A Parigi scopre André Breton, il Surrealismo, l'automatismo,
conosce Mathieu, Wols, lavora con Miró, ampliando le sue conoscenze anche
tecniche e definendo il suo stile personale, come appare nel
quadro presentato, nei termini di un informale materico con
accenti di astrazione lirica, concretizzato in pennellate morbide
e poco vigorose, lontane, per esempio, dalla sensuale densità
di un Tapies.
Le superfici dal decorativismo armonioso, in una
pittura di sintesi in cui l'astrattismo mitiga la forza espressiva
dell'informale, ben rispecchiano il clima culturale ottimista
e positivo del dopoguerra, euforizzato da un generalizzato boom economico: il mercato dell'arte conosce una stagione d'oro,
questo stile è ben accetto ad una clientela benestante
e curiosa di novità e per Riopelle, come per tanti astrattisti
suoi contemporanei, arriva anche il successo commerciale.
L'informale è uno stile che affonda nella materia, percependone
l'interna energia, la fisicità, facendo della materia
il mezzo ed il tema, senza altro aggiungere al quadro che lo
renda opera compiuta, la materia "ha" già tutto,
dal momento che "è": tuttavia vi sono leggere
differenziazioni, all'interno dell'Informale, che costituiscono
sottili linee di demarcazione, spesso violate, tra un informale
chiaramente materico, e faccio ancora riferimento a Tapies,
o Burri o Fautrier, ed un informale contaminato dall'astrattismo,
che potremmo definire segnico, come potrebbe essere quello di
Riopelle, o di Hans Hartung, per citare un artista a lui vicino.
L'ispirazione primitiva di Riopelle è indirizzata
verso la pittura di paesaggio, inteso in senso lato come astratta
rappresentazione di una natura interiorizzata in una sorta
di 'panteismo non figurativo', in virtù del quale,
entro un cromatismo che attinge ai colori della natura, l'immagine
si frantuma in una serie di piccoli segni, linee spezzate
e brevi, piccole macchie, come in questo " Diamond",
del 1966, olio su tela, 100x100 cm: questa tendenza calligrafica si
fa derivare dall'influenza della Scuola di Parigi ed anche
dalle suggestioni surrealiste che vogliono queste caratteristiche
segniche indice di una interiore attività psichica.

- [Dati disponibili]
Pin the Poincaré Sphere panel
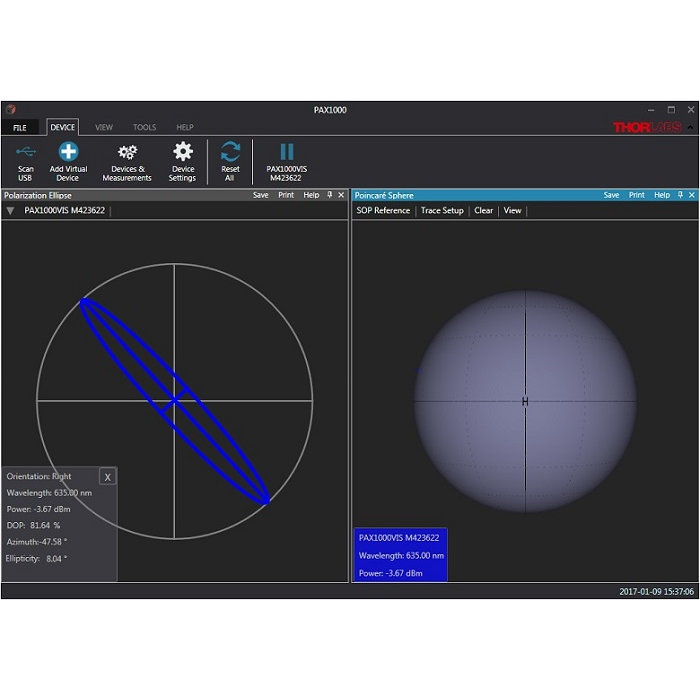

- [Obiettivi]
- A) Trascrivi dal brano su Riopelle tutto ciò che va da "L'informale è uno" giù fino a "a lui vicino.".
- B) Nel brano su Riopelle, con quale tecnica e in quali dimensioni è realizzato il dipinto "Diamond"?

- [Soluzioni dei compiti]
- A)
L'informale è uno stile che affonda nella materia, percependone
l'interna energia, la fisicità, facendo della materia
il mezzo ed il tema, senza altro aggiungere al quadro che lo
renda opera compiuta, la materia "ha" già tutto,
dal momento che "è": tuttavia vi sono leggere
differenziazioni, all'interno dell'Informale, che costituiscono
sottili linee di demarcazione, spesso violate, tra un informale
chiaramente materico, e faccio ancora riferimento a Tapies,
o Burri o Fautrier, ed un informale contaminato dall'astrattismo,
che potremmo definire segnico, come potrebbe essere quello di
Riopelle, o di Hans Hartung, per citare un artista a lui vicino.

- B) È un olio su tela di 100x100 cm.